Sour opinion of quality and cost of popular brand

Lululemon alternatives are best


Jillian Bosch, Guest writer

I know we’ve all seen it, a tiny top with that thick material, paired up with some of those cheetah-print leggings. Lululemon seems to be everywhere right now, but should it be?

Lululemon needs to take a step back, and people should start buying from other brands. The clothes that Lulu sells are targeted toward exercise, but the cost-use ratio is less than ideal. Their pants are five times more expensive than the cost of your average workout pants.

“I can only get a few items every once in a while, because they’re so expensive, ” freshman Taylor Bell said.

The company tries to justify their steep costs by creating limited amounts of each product. Moreover, Lulu doesn’t treat its own employees very well. Their extremely low wages and unhealthy long hours are not enough, employees are required to have the bubbliest personalities and greet their customers with a bright smile, even on their bad days. Additionally, their hiring process, that focuses predominantly on fit, white people makes Lulu ethically undesirable. 

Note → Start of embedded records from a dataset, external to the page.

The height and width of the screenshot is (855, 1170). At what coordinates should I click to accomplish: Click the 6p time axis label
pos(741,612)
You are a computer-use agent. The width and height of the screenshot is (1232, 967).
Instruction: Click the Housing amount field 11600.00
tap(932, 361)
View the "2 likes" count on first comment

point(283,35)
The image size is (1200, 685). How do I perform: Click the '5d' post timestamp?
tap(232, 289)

Many might be angered by criticisms of their beloved brand. At school, girls often scoff at the notion that Lululemon isn’t worth the money and defend the brand by talking about the cost of quality.

“Lululemon’s clothes are soft, and they fit nice,” freshman Gabby Moritz said.

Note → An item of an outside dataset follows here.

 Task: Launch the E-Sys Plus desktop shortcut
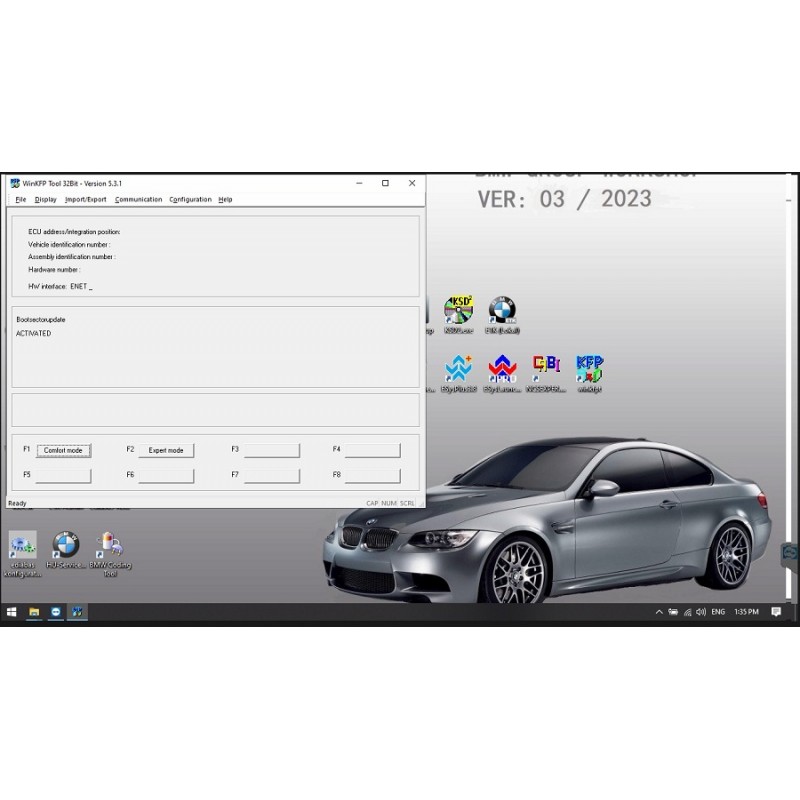tap(458, 368)
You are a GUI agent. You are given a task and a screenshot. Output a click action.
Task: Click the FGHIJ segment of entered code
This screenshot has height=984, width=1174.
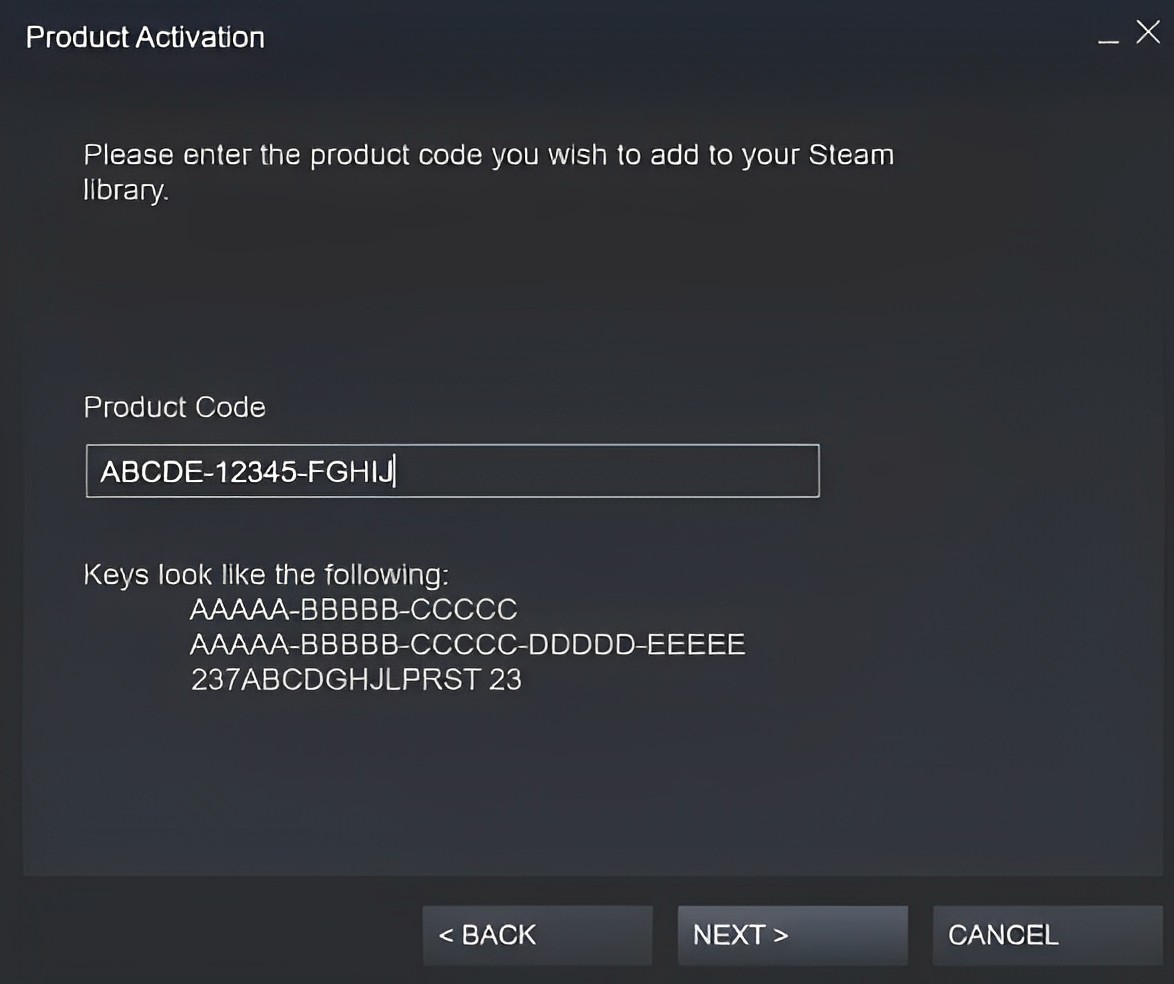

I just don’t agree. There are problems even with the quality of their clothing with the numerous complaints about pilling and even see-through clothes leggings and tops.  For the price that the brand charges its customers, their clothing shouldn’t have nearly as many imperfections as have been reported.

Shopping at a place that has the relatively same quality but is much more affordable than Lulu is a more practical and ethical solution. Moritz recommended stores like Athleta, Nike, and even Sam’s Club. Lulu isn’t always the way to go and there are so many other affordable options that cater to student needs without tearing a hole in your pocket.